La Cour de justice de l'Union européenne vient de donner tort à l'État luxembourgeois, opposé à un étudiant, fils de frontalier.

C'est un petit coup dur que vient de subir le Luxembourg avec la publication d'un avis de la Cour de justice de l'UE.

La juridiction européenne avait été saisie par le tribunal de Luxembourg, qui doit décider si la plainte d'un étudiant français, fils de frontalier, a un motif valable.

DE QUOI S'AGIT-IL?

En septembre 2014, Nicolas, un étudiant français, avait fait une demande d'aide financière au Luxembourg pour financer un semestre d'étude à Strasbourg. Une demande motivée par le fait que son père était alors travailleur frontalier et avait cotisé pendant 17 ans au Luxembourg entre 1991 et 2014.

Seule ombre au tableau, une interruption de cotisation entre 2008 et 2012. Suffisant pour que le ministère de l'Enseignement supérieur et de la Recherche refuse sa demande en novembre 2014, au motif que le père de Nicolas n'avait pas cotisé pendant cinq ans durant les sept années précédant la demande.

LA COUR DONNE TORT AU LUXEMBOURG

Saisie par le tribunal de Luxembourg, la Cour de justice de l'Union européenne devait trancher si cette règle des cinq années de cotisation, qui a pour but d'augmenter la part des résidents titulaires d'un diplôme de l'enseignement supérieur, n'allait pas trop loin pour réaliser l'objectif luxembourgeois.

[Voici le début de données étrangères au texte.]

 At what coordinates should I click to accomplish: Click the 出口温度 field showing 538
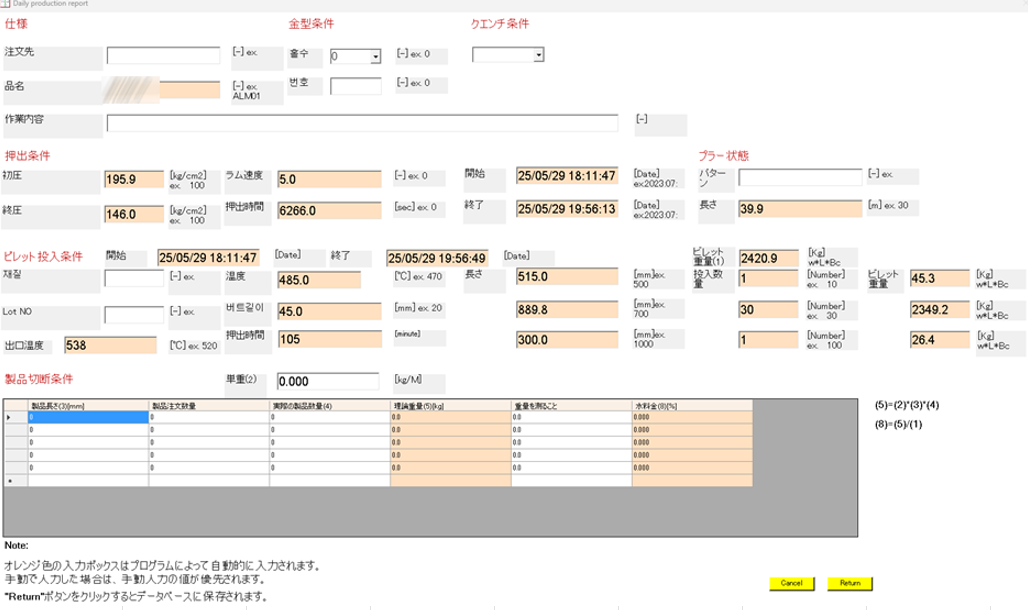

De l'avis même de la Cour, publié ce mercredi 10 juillet, cet objectif d'augmenter le taux de diplômés chez les résidents est "susceptible de jouer davantage au détriment des ressortissants d'autres États membres" car les non-résidents ne sont généralement pas Luxembourgeois. Cette distinction d'objectif est donc "une discrimination indirecte fondée sur la nationalité".

Or la Cour pose comme condition d'une discrimination indirecte qu'elle soit "objectivement justifiée" pour réaliser le but souhaité et ne doit pas aller "au-delà de ce qui est nécessaire". Elle estime que la volonté du Luxembourg d'augmenter son taux de diplômés résidents peut justifier un tel écart mais que le moyen utilisé (la règle des cinq ans de cotisation durant les sept années précédentes pour les demandeurs non-résidents) va trop loin.

Dans le cas de Nicolas et de son père, la règle empêche d'"apprécier de manière complète l'importance des liens de ce travailleur frontalier avec le marché du travail luxembourgeois", lui qui a cotisé pendant 17 années.

Ainsi, exiger d'un étudiant étranger qu'un de ses parents frontaliers ait travaillé cinq années sur les sept précédant la demande d'une aide financière pour ses études "comporte une restriction qui va au-delà de ce qui est nécessaire pour atteindre l’objectif légitime" du Luxembourg. Un avis dont le Tribunal de Luxembourg devra obligatoirement tenir compte au moment de rendre son jugement concernant la demande d'aide de l'étudiant frontalier.

Edit: Le Ministère de l’Enseignement supérieur et de la Recherche a annoncé ce mercredi midi prendre note de l'arrêt de la Cour. Le ministère "soumettra à brève échéance un avant-projet de loi" en ce sens pour rendre la législation luxembourgeoise compatible avec l'arrêt de la Cour de justice grâce à des "critères d'éligibilité supplémentaires critères d’éligibilité supplémentaires permettant de concevoir de manière plus étendue l’existence d’un éventuel lien de rattachement avec le Grand-Duché de Luxembourg".